I have said before that they want to have a triple A title every few months ( i believe 2 but it could be 3 ) when they get their studios rolling. They will do this with Purchases and bringing more studios online.

The crazy thing is they are already there. They have 23 studios (minus alphadog because they make mobile games, and roundhouse because they are small/new), so call it 21. Thats already more than 1 game per quarter, and not even counting the multiple teams that some studios have. and on top of that a AAA game per quarter is assuming every game needs 5 years of development, which of course not every game needs.

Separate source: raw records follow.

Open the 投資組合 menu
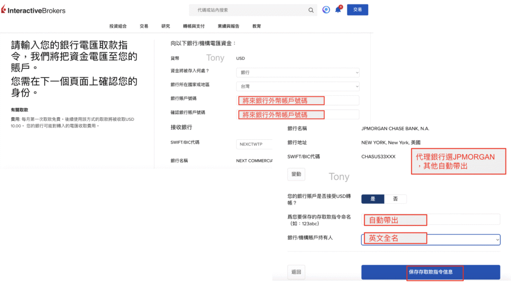The height and width of the screenshot is (287, 511). 118,26
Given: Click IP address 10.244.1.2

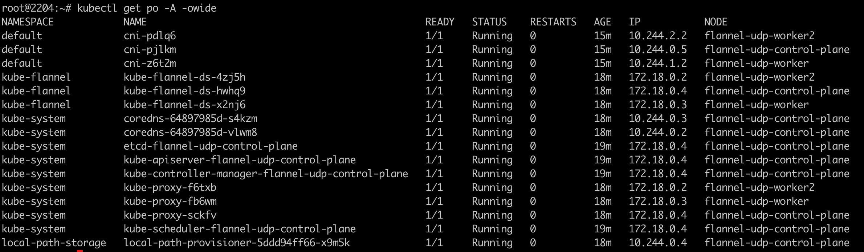Looking at the screenshot, I should pos(657,63).
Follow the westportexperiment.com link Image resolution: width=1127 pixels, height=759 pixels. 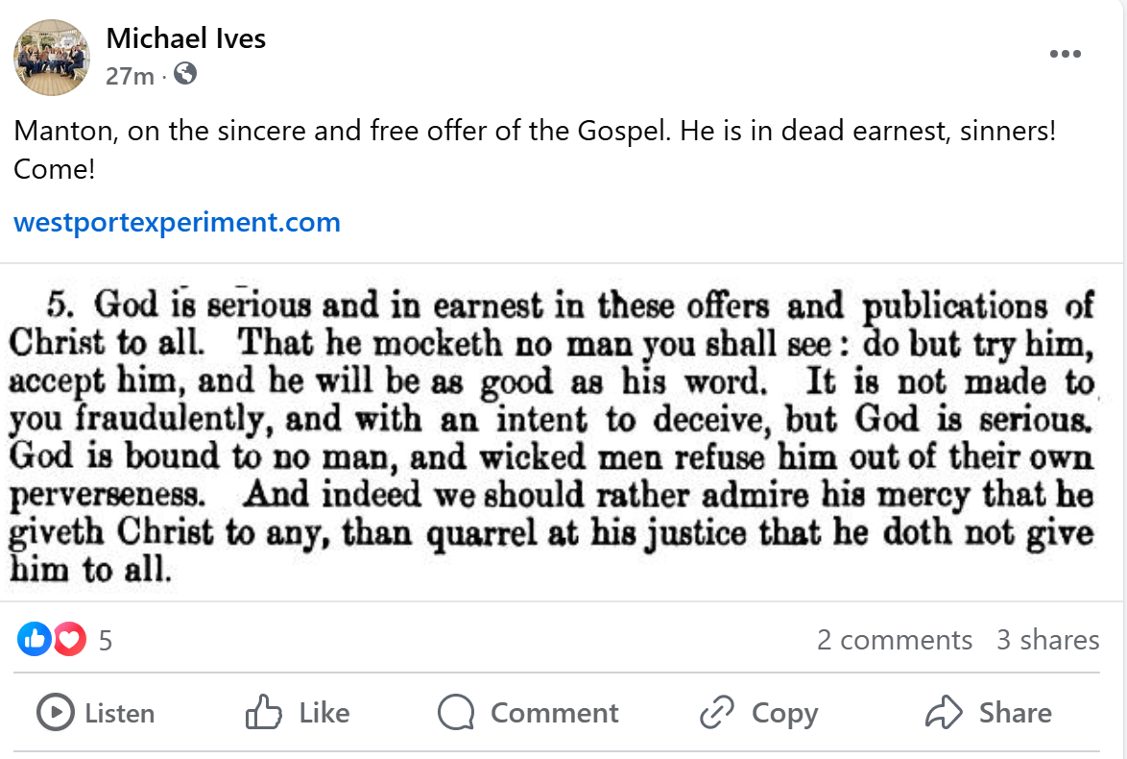click(177, 223)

If they acquired SEGA and Paradox (or equivalent) they would be looking at a first party release every month (not necessarily AAA tbf, but first party nonetheless)
 
The crazy thing is they are already there. They have 23 studios (minus alphadog because they make mobile games, and roundhouse because they are small/new), so call it 21. Thats already more than 1 game per quarter, and not even counting the multiple teams that some studios have. and on top of that a AAA game per quarter is assuming every game needs 5 years of development, which of course not every game needs.

If they acquired SEGA and Paradox (or equivalent) they would be looking at a first party release every month (not necessarily AAA tbf, but first party nonetheless)

Yes but they also want to let game devs have the time they need. When you have enough content a year you can push back some of it to ensure its good vs ending up with huge content holes like what has happened in the past.
 
Building your own library is important. It’s a one time cost unlike licensing.

Every gamer going forward isn't going to be long time console fans. New gamers enter the console market every year.

If gamepass proves to be a success, MS will have a library that spans 100s of games giving new gamers 1000s of hours of content in 10-20 years. MS will only have to worry about pumping out enough titles to keep long time subscribers engaged.